For the last few days, most of my walk has been through McMullen Valley in western Arizona, an 80 mile by 15 mile stretch of desert separating the Vulture, Harquahala and Plomosa Mountains to the south and the Harcuvar and Buckskin Mountains to the north. The majority of the valley looks like just what most of us think of as desert—sand, scrub bush, cactus, heat, lizards and snakes, buzzards, isolation and desolation. For part of the valley, however, a magic ingredient transforms the area. The magic ingredient—water. Where water for irrigation can be obtained, from the Arizona canal system or the nearby Colorado River or from the deep underground aquifer, the desert turns into an oasis that yields three to four crops a year.

Around the towns of Aquila and Wenden, huge fields of watermelons, cantaloupes, honeydew and Crenshaw melons spread across the valley. These fields are dotted with small clusters of beehives for pollination. Haven’t seen that anywhere else across the country but looks like a great idea to me. Salome, the next town to the west, has large groves of flourishing pistachio trees. The desert obviously is really a fertile plain needing only H20 to provide food and employment for the US. There certainly is an abundance of unoccupied land.

Salome was an interesting place where we parked our RV for a couple of nights. It was founded in 1904 as a depot area for the mines that are prevalent in the surrounding mountains. One of the founders, Dick Wick Hall, was a humorist who made the town famous in its early days. From his “Laughing Gas” gas station, his vivid imagination provided ample material for his writings in local, regional and national publications like The Saturday Evening Post, making the fledgling town well known beyond the valley.
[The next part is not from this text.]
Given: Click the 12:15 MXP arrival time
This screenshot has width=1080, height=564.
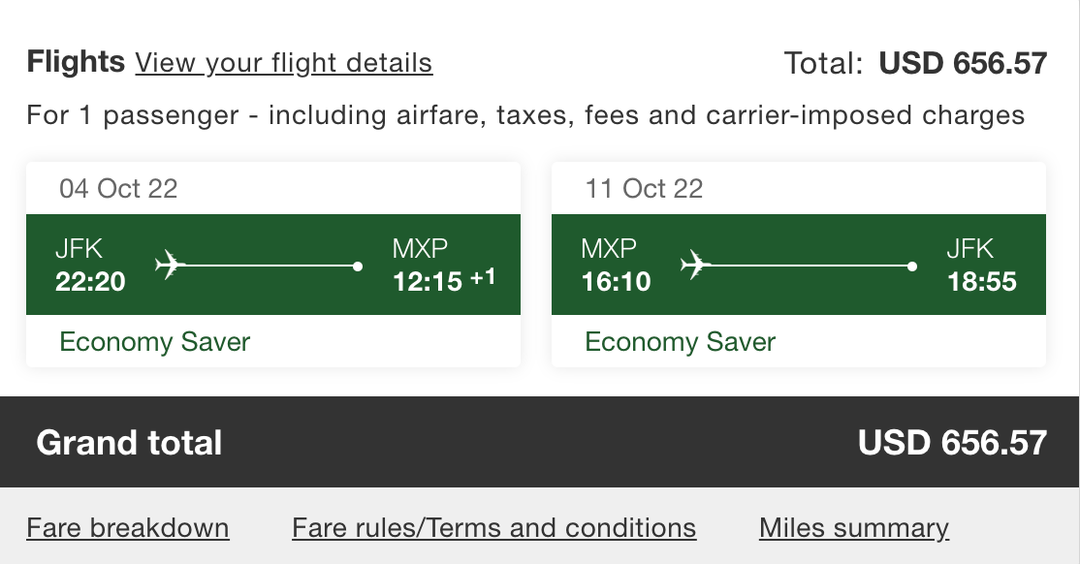Looking at the screenshot, I should point(427,282).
He entertained with tall tales of imaginary animals that lived in the valley including his pet frog named Putnam who never learned to swim. To this day, the local high school sports teams are nicknamed the Frogs, and the road to the school has a frog Xing. Dick Wick also named the town after his partner’s wife, Salome, who burned her feet when crossing the desert without shoes. The original name of the town was “Salome, Where She Danced, Arizona.”

Just outside Salome, Brenda and I came across a little piece of spiritual inspiration. The Little Roadside Chapel beckoned all travelers to “enter, rest and pray.” We did just that, visiting the little 6 foot by 12 foot chapel which is outfitted with a pulpit, a couple of pews and Bibles for travelers use. Very nice, Salome.

We are currently in Bouse, formerly known as Camp Bouse during World War II, where the US Army conducted desert tank training. Next is the last stop in Arizona, Parker, then across the Colorado River into California.